* _課題文_

AXS.com (Sep. 14, 2016)

Interview with Adam Schlesinger, producer of The Monkees’ ‘Good Times!’

By Allen Foster

 

今週はモンキーズのTVショー放送開始から50周年を迎える。ピーター・トークとミッキー・ドレンツにとって驚くべき年になっただろう。ツアーは5月18日に始まり、精力的なオリジナル・メンバーはこのマラソン・ツアーもまだ何日か日程を残している。今週金曜日、9月16日にロサンゼルスのパンテージ・シアターでは歴史的出来事が起きる、マイケル・ネズ・ネスミスがたった一度だけバンド・メンバーと再結成する予定なのだ。更に付け加えるのなら、サーシ・リンクはフェイスブックでこうコメントしている。「モンキーズのリハーサル。嘘いつわりなく。すごく楽しい」ご存知ない方のために、サーシとクリスチャン・ネスミスはとても親しい間柄である、テイラーと誰かさんよりも。

 

「モンキーズ50周年ツアー」はあっさりと2016年の興行収入上位にランクインした。コンサートではお馴染みの旧作やビデオ、気の利いた冗談、ココ・ドレンツ、そしてデイビー・ジョーンズと一緒に歌うコーナーもある。とはいえ、おそらく最大の驚くべきポイントのひとつは、モンキーズの新曲があることだ。"Good Times" はびっくりするような曲の宝庫である。実際、まずはこのカリスマ的な4人組に恋する魔法を全て取り込むことになんとか成功している。今年の最も完璧なアルバム(グラミー賞級)になるかもしれない理由は、ひとりの素晴らしい男、アダム・シュレシンジャー(アイヴィ、ファウンテンズ・オブ・ウェイン、ティンテッド・ウィンドウズ、映画「すべてをあなたに」、映画「ラブソングができるまで」、TV「ビッグ・タイム・ラッシュ」、TV「クレイジー・エックス・ガールフレンド」)がいるからだ。

 

AXSでは、アダムに50年の歴史を持つバンドの新しい曲をプロデュースするという途方もないプレッシャーについて聞いた。

 

アダムは「プレッシャーなんてないよ。良くできれば、表に出るし、そうでなければ出ないし誰にも分からない。」と笑った。

* _練習問題_
(a) 課題文の「今週はモンキーズのTVショー」から「プレッシャーについて聞いた。」までを、一字も変えずにすべて書き写してください。
(b) 課題文について、次の問いに答えてください。
(i) ツアーは何月何日に始まったか。
(ii) モンキーズの新曲が入ったアルバムは何という題か。
(iii) 新曲のプロデュースの重圧について聞かれたアダムは、プレッシャーがあると答えたか、ないと答えたか。
ここからのデータは、課題文とは別の出典から取ったものです。

* _提供データ_
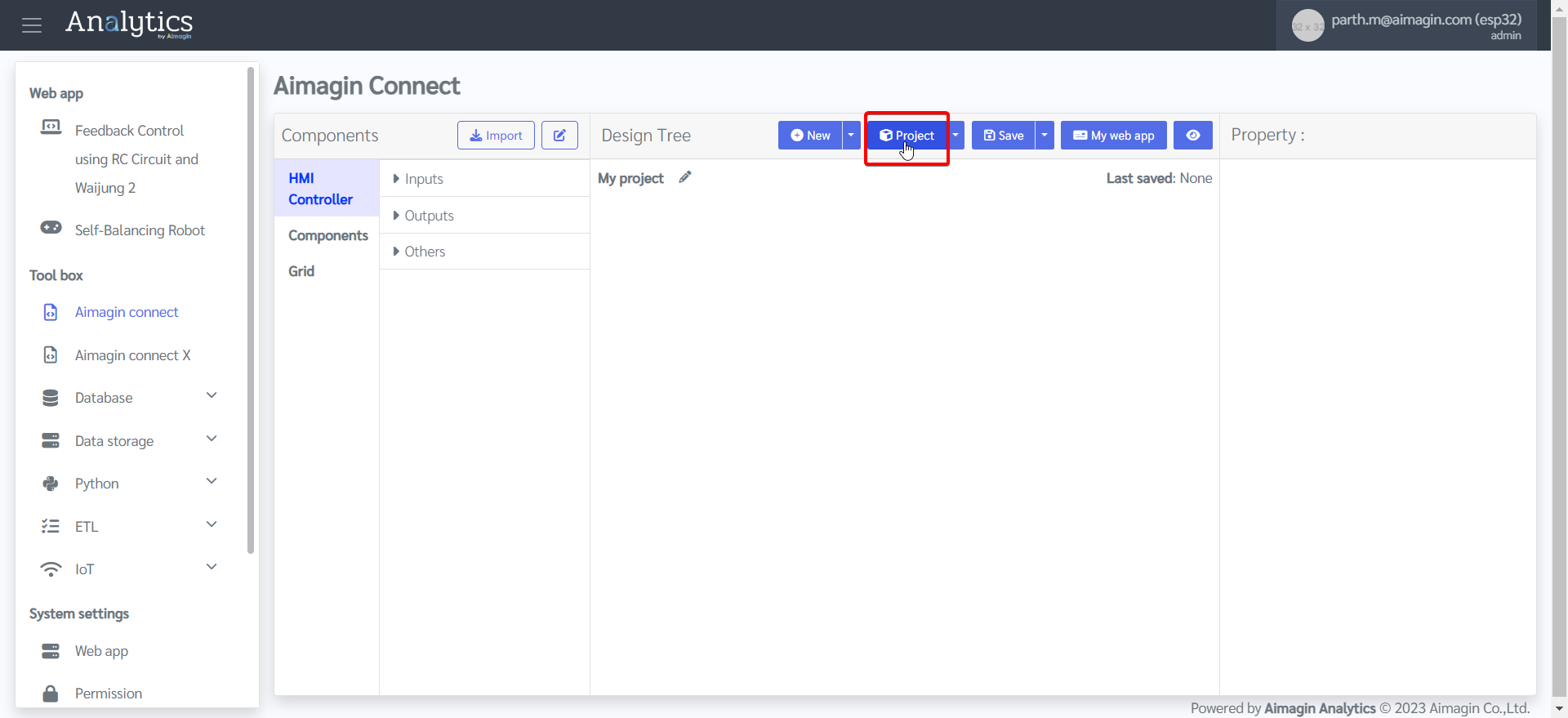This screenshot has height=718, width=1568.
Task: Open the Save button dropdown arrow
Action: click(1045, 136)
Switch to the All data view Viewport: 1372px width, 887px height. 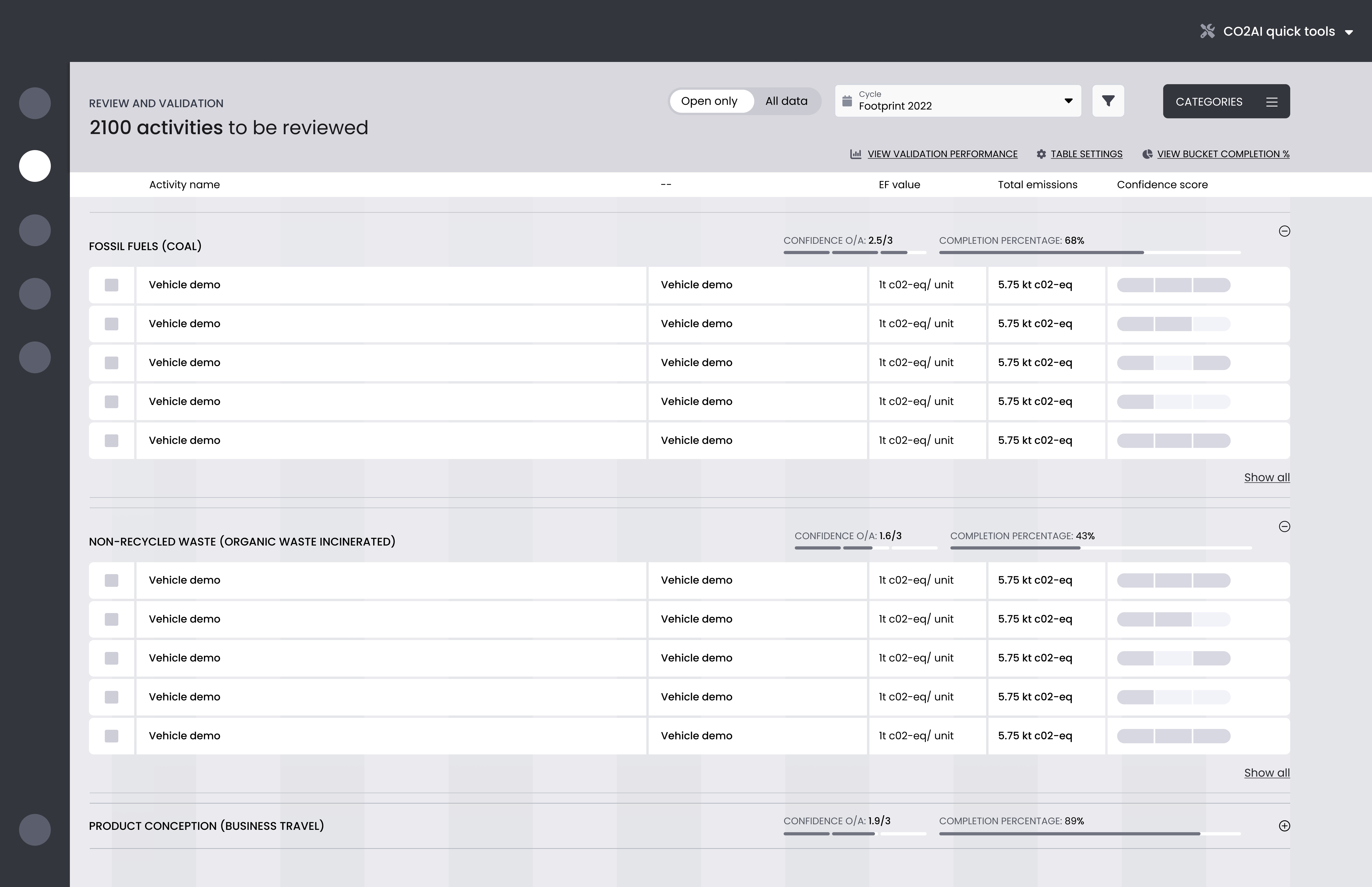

* _解答_
(a)
今週はモンキーズのTVショー放送開始から50周年を迎える。ピーター・トークとミッキー・ドレンツにとって驚くべき年になっただろう。ツアーは5月18日に始まり、精力的なオリジナル・メンバーはこのマラソン・ツアーもまだ何日か日程を残している。今週金曜日、9月16日にロサンゼルスのパンテージ・シアターでは歴史的出来事が起きる、マイケル・ネズ・ネスミスがたった一度だけバンド・メンバーと再結成する予定なのだ。更に付け加えるのなら、サーシ・リンクはフェイスブックでこうコメントしている。「モンキーズのリハーサル。嘘いつわりなく。すごく楽しい」ご存知ない方のために、サーシとクリスチャン・ネスミスはとても親しい間柄である、テイラーと誰かさんよりも。

 

「モンキーズ50周年ツアー」はあっさりと2016年の興行収入上位にランクインした。コンサートではお馴染みの旧作やビデオ、気の利いた冗談、ココ・ドレンツ、そしてデイビー・ジョーンズと一緒に歌うコーナーもある。とはいえ、おそらく最大の驚くべきポイントのひとつは、モンキーズの新曲があることだ。"Good Times" はびっくりするような曲の宝庫である。実際、まずはこのカリスマ的な4人組に恋する魔法を全て取り込むことになんとか成功している。今年の最も完璧なアルバム(グラミー賞級)になるかもしれない理由は、ひとりの素晴らしい男、アダム・シュレシンジャー(アイヴィ、ファウンテンズ・オブ・ウェイン、ティンテッド・ウィンドウズ、映画「すべてをあなたに」、映画「ラブソングができるまで」、TV「ビッグ・タイム・ラッシュ」、TV「クレイジー・エックス・ガールフレンド」)がいるからだ。

 

AXSでは、アダムに50年の歴史を持つバンドの新しい曲をプロデュースするという途方もないプレッシャーについて聞いた。

(b)
(i) 5月18日
(ii) "Good Times"
(iii) ないと答えた。